Metin Bölümü
Mobile menu

CORONA MATI-3

 

adsz tasarm 15YENİ STRATEJİLER

Yaşanan büyük kayıpların acısını atlatma sürecinde kişi bir aşamada kaybı inkar etmeyi bırakır. İnkar, boşluğunu çaresizliğe bırakır. Kişi durumun kalıcı olduğunu, geri dönüşünün olmadığını anlar ve bir ruhsal çöküntü içerisine girer. Depresyon şiddeti yüksek olduğunda ise mutlaka bir uzman tarafından destek alınmalıdır.

İşte tam bu noktada bir kaybın ardından yaşanması doğal dediğimiz süreç ile şu anki yaşantılarımızın yolları ayrılıyor. Ölüm diye adlandırdığımız kayıplarımız olmasın diye alınan önlemler doğrultusundaki yeni yaşam biçimimizin kalıcı olmadığının altını çizmemiz ve kendimize yeni hedefler, yeni stratejiler belirleyerek umutla yola devam edebilmemiz gerekiyor.

Sağlanan Veriler
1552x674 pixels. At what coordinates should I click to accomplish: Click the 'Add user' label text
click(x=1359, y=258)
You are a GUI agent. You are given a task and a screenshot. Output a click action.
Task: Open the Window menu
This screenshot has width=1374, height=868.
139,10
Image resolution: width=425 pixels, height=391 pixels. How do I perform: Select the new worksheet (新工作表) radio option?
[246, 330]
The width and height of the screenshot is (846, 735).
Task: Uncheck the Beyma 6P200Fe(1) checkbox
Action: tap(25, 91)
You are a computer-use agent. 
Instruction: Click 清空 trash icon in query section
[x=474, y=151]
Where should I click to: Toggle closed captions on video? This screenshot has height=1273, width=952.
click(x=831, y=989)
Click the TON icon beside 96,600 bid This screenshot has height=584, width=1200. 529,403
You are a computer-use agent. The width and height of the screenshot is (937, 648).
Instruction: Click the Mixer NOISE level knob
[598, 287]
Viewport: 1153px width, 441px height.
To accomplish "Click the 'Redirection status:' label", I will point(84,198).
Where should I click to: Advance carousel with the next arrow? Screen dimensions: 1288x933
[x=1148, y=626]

Yapılacak İş 1
Aşağıdaki üç ifadenin metin bölümüyle uyuşup uyuşmadığını belirtin. Her biri için "evet" ya da "hayır" deyin ve karar veren sözleri metinden aynen alıntılayın.
(a) Depresyon şiddetli olduğunda bir uzmandan destek alınmalıdır.
(b) Yeni yaşam biçimimiz kalıcıdır.
(c) İnkar, yerini çaresizliğe bırakır.
Yapılacak İş 2
Metin bölümünü "CORONA MATI-3" sözlerinden başlayıp "devam edebilmemiz gerekiyor." sözleri de dahil olmak üzere yeniden yazın. Bunu yaparken "umutla" yerine "cesaretle" koyun.

Beklenen Cevap 1
(a) Evet: "Depresyon şiddeti yüksek olduğunda ise mutlaka bir uzman tarafından destek alınmalıdır."
(b) Hayır: "yeni yaşam biçimimizin kalıcı olmadığının altını çizmemiz"
(c) Evet: "İnkar, boşluğunu çaresizliğe bırakır."

Beklenen Cevap 2
CORONA MATI-3

 

adsz tasarm 15YENİ STRATEJİLER

Yaşanan büyük kayıpların acısını atlatma sürecinde kişi bir aşamada kaybı inkar etmeyi bırakır. İnkar, boşluğunu çaresizliğe bırakır. Kişi durumun kalıcı olduğunu, geri dönüşünün olmadığını anlar ve bir ruhsal çöküntü içerisine girer. Depresyon şiddeti yüksek olduğunda ise mutlaka bir uzman tarafından destek alınmalıdır.

İşte tam bu noktada bir kaybın ardından yaşanması doğal dediğimiz süreç ile şu anki yaşantılarımızın yolları ayrılıyor. Ölüm diye adlandırdığımız kayıplarımız olmasın diye alınan önlemler doğrultusundaki yeni yaşam biçimimizin kalıcı olmadığının altını çizmemiz ve kendimize yeni hedefler, yeni stratejiler belirleyerek cesaretle yola devam edebilmemiz gerekiyor.